The claim contradicts the version of the arrested driver yesterday that he had met the courier, also in custody, for the first time on Sunday by chance.
However, the retired naik’s fellow-villagers were sceptic-al of the investigators’ claims and painted the picture of a good Samaritan.
The meeting between the driver, Haji Akhtar Hussain, and the Lashkar leader in Dhaka was organised by the courier, Shafiqul, CID sources said.
Shafiqul has been brought to the CID headquarters in Calcutta while a Murshidabad court has remanded Hussain in police custody for 13 days.
Hussain was to have helped Shafiqul set up a tyre shop near the Sukna army camp in Siliguri so that the Bangladeshi could track troop movements, the sources said without explaining how such information could have been used.
Shafiqul’s immediate boss, Taimur Bhai alias AK, had facilitated the deal, the sources said. It was decided that Hussain would be paid Rs 20,000 for the tyre shop. Shafiqul apparently returned to Malda on January 3 and stayed at Hussain’s until his arrest.
Two mobile phones and seven SIM cards belonging to Shafiqul were found with Hussain. CID deputy inspector-general S.N. Gupta said he believed the two had known each other for a long time.
The CID sources said Taimur had been Shafiqul’s mentor since the two were arrested along with five others — including three Pakistanis — by Delhi police from Uttar Pradesh’s Bareilly in February 1998 and sent to Tihar Jail.

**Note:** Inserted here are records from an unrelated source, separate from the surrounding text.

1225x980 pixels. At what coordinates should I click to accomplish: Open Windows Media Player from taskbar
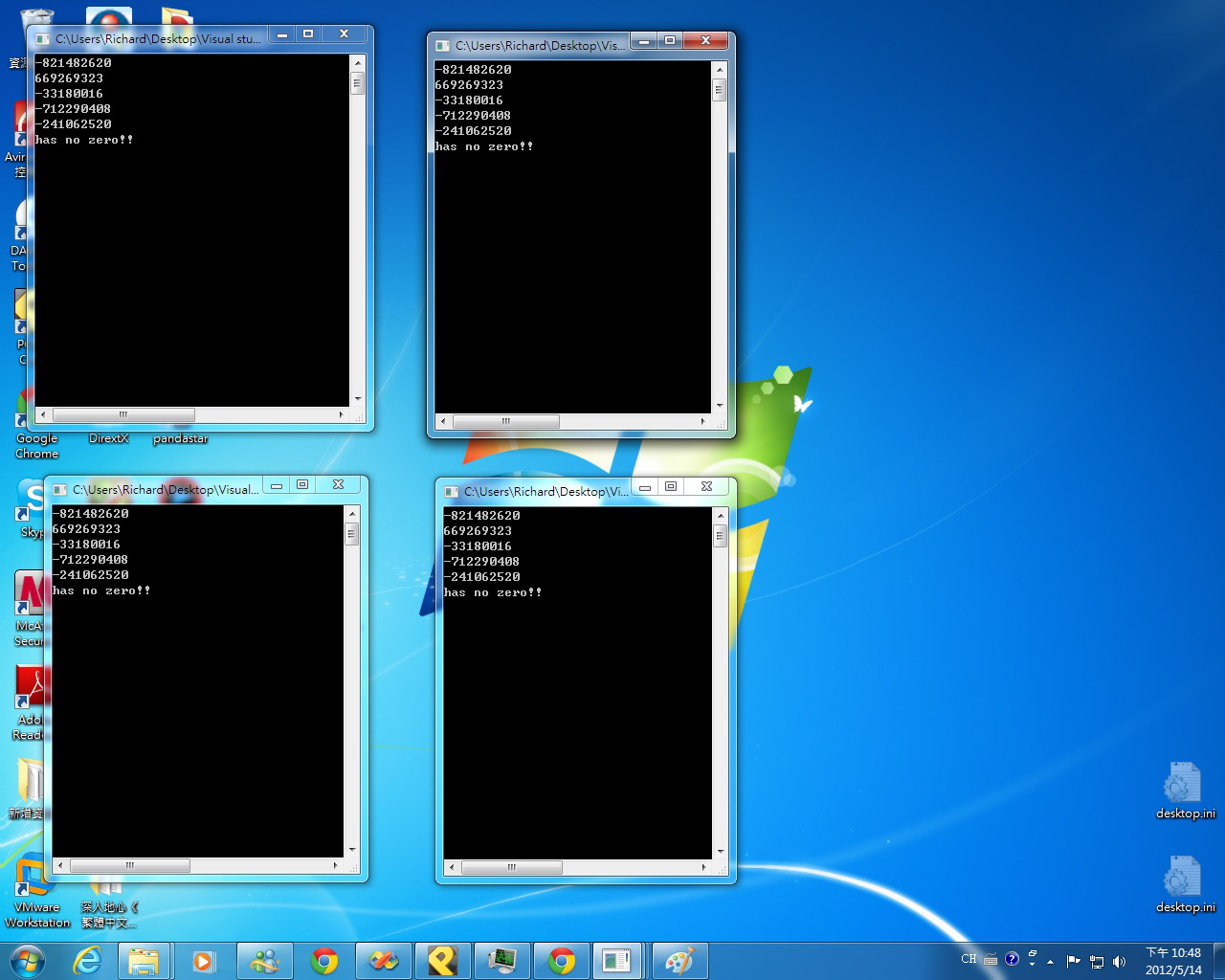click(203, 961)
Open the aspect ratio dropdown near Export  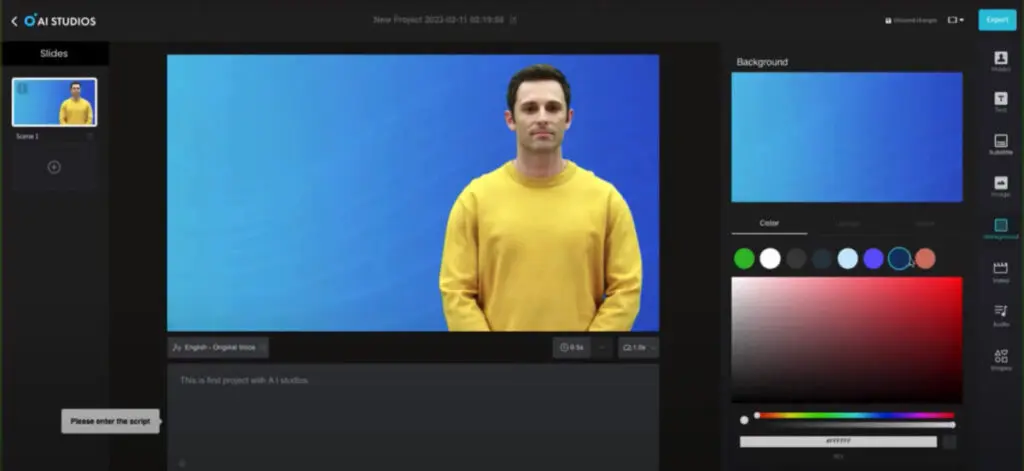tap(955, 20)
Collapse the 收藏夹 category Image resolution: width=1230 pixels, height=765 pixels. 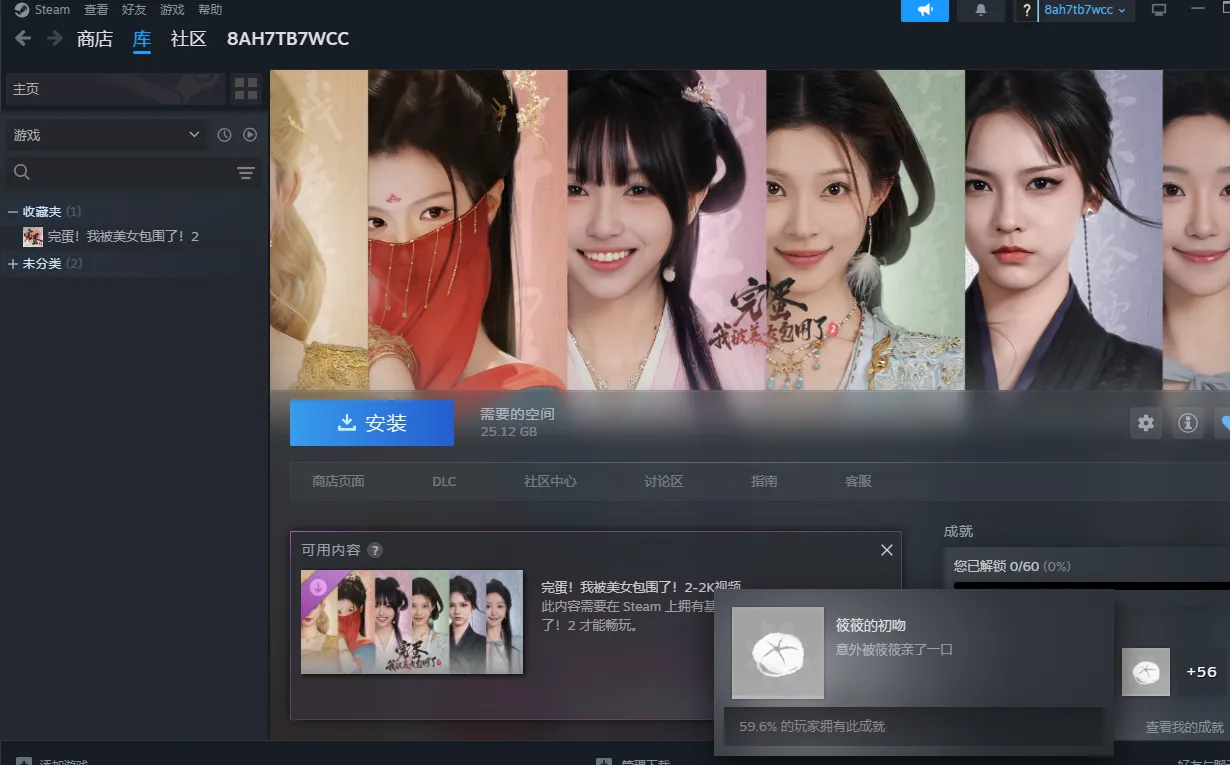[13, 212]
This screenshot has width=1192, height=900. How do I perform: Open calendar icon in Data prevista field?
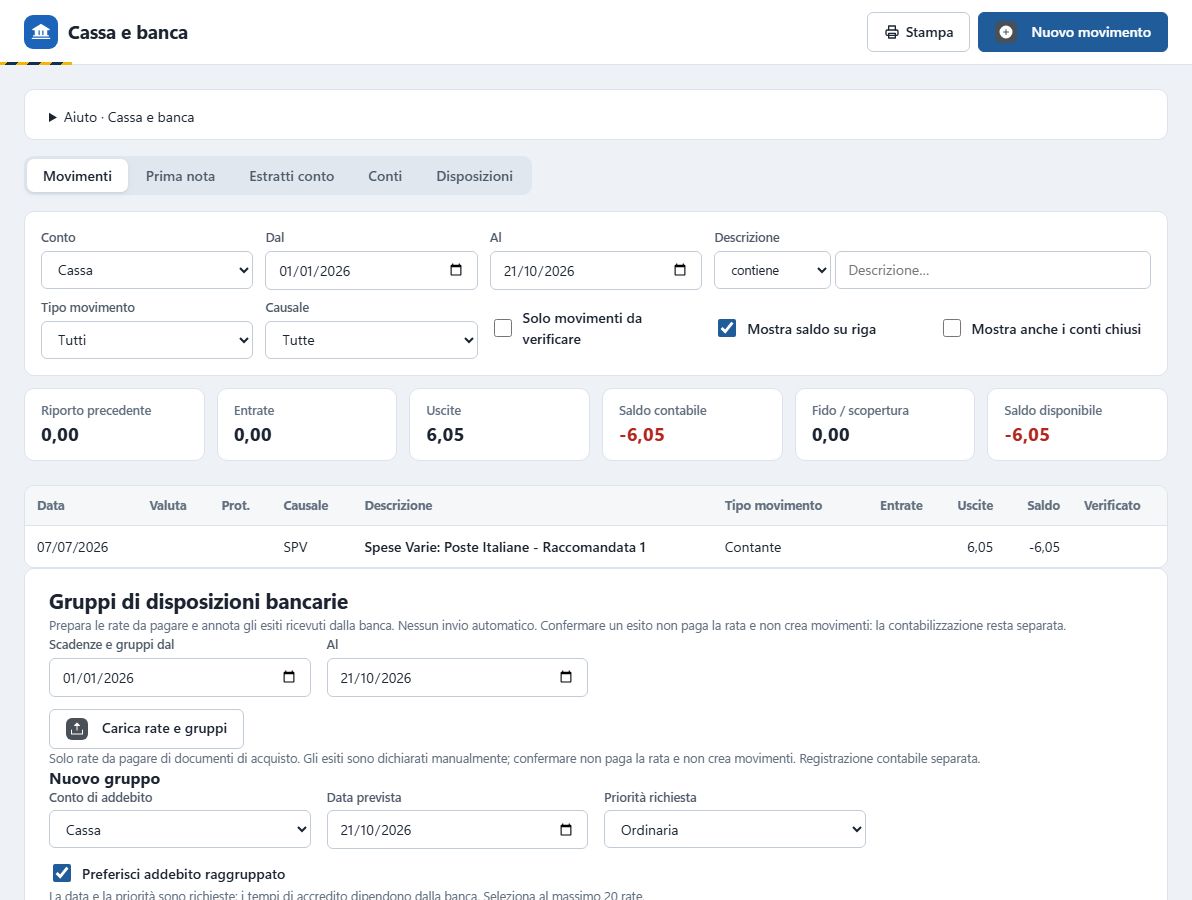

“While in Tihar, Taimur convinced Shafiqul about Lashkar’s ideology and completed the indoctrination initiated by a madarsa teacher in 1996,” a CID officer said.
Taimur had helped Class V dropout Shafiqul pick up computer basics in Tihar. After their release on bail in 2003, Taimur opened an email account for Shafiqul.

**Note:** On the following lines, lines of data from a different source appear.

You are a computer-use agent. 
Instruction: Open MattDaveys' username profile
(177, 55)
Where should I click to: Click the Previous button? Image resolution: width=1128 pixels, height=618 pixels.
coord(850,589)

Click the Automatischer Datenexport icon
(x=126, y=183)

In Hussain’s Kauamari village in Malda’s Harishchandrapur, disbelief greeted the CID claims. The local Congress gram panchayat member, Sakir Hossain, said the retired army driver had gone for Haj in 1995. “A person who completes Haj can’t be bad.”
“If anyone fell seriously ill, he would arrange for a vehicle to take the person to hospital. We always ran to him whenever we planned to hold a cultural programme,” he added.
The CPM’s Mujibur Rehman echoed him. “The police had told me he was wanted for questioning and would be released soon,” Rehman said.
However, few villagers have visited the family since the arrest. Hussain’s wife Anwara Bibi said she was scared. “I don’t know when he will return home to me and my three unmarried daughters.”